En outre, la pandémie a fortement augmenté les échanges en ligne de timbres et de produits philatéliques ainsi que les ventes en ligne et les nombreuses visites de boutiques philatéliques en ligne et de musées virtuels du timbre.

«On avait l’impression que les gens se reconnectaient d’une certaine manière à un monde plus traditionnel et physique, repoussant la numérisation effrénée de nos sociétés», ajoute M. Cuennet.

Les postes prennent des mesures novatrices qui mettent en avant leur mission et leur lien avec leur population et s’engagent dans la transformation numérique pour mettre en valeur la philatélie.

La poste saoudienne, en collaboration avec le festival annuel de divertissement Riyadh Season, a établi en février le record mondial Guinness pour le plus grand timbre postal. Il mesure 5,95 mètres carrés et a été conçu avec de l’encre spéciale et d’autres matériaux utilisés pour de vrais timbres.

La Poste Suisse, en novembre 2021, a émis son premier cryptotimbre. Le tirage de 175 000 exemplaires a été vendu en cinq heures. Les timbres physiques étaient vendus avec un «jumeau» numérique stocké sur une chaîne de blocs et qui pouvait être collecté, négocié et échangé comme un timbre traditionnel. Son succès a conduit à l’émission d’un deuxième cryptotimbre en août 2022.

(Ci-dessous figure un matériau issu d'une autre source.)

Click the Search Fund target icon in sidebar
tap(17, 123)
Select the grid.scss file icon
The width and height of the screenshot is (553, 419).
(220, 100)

Selon M. Cuennet, la philatélie se dirige vers la numérisation, ce qui soulève la question de savoir si la philatélie traditionnelle et la philatélie numérique peuvent coexister.

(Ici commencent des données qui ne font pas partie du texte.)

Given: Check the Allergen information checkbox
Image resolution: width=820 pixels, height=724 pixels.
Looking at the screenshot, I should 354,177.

L’arrivée de la philatélie numérique, et en particulier des cryptotimbres basés sur la chaîne de blocs, était inattendue. Et l’apparition soudaine des jetons non interchangeables a poussé les Pays-membres à découvrir des territoires inexplorés tant du point de vue juridique que réglementaire, sans parler des aspects techniques et de marketing.

L’UPU et l’AMDP s’efforceront de gérer la philatélie traditionnelle tout en continuant à innover et à promouvoir la philatélie électronique et numérique, ajoute-t-il. Certains opérateurs ont su guider et orienter les autres opérateurs. Et l’AMDP apporte son soutien aux opérateurs qui souhaitent intégrer ce nouveau marché.

«L’UPU et l’AMDP soulignent l’importance de la sécurité et des cadres réglementaires pour mieux protéger le secteur et les collectionneurs. Nous encourageons les Pays-membres de l’UPU à adapter leur réglementation aux nouvelles tendances numériques afin d’assurer l’avenir de leur philatélie», conclut M. Cuennet.

Cet article a été publié pour la première fois dans Union Postale No.2 2022.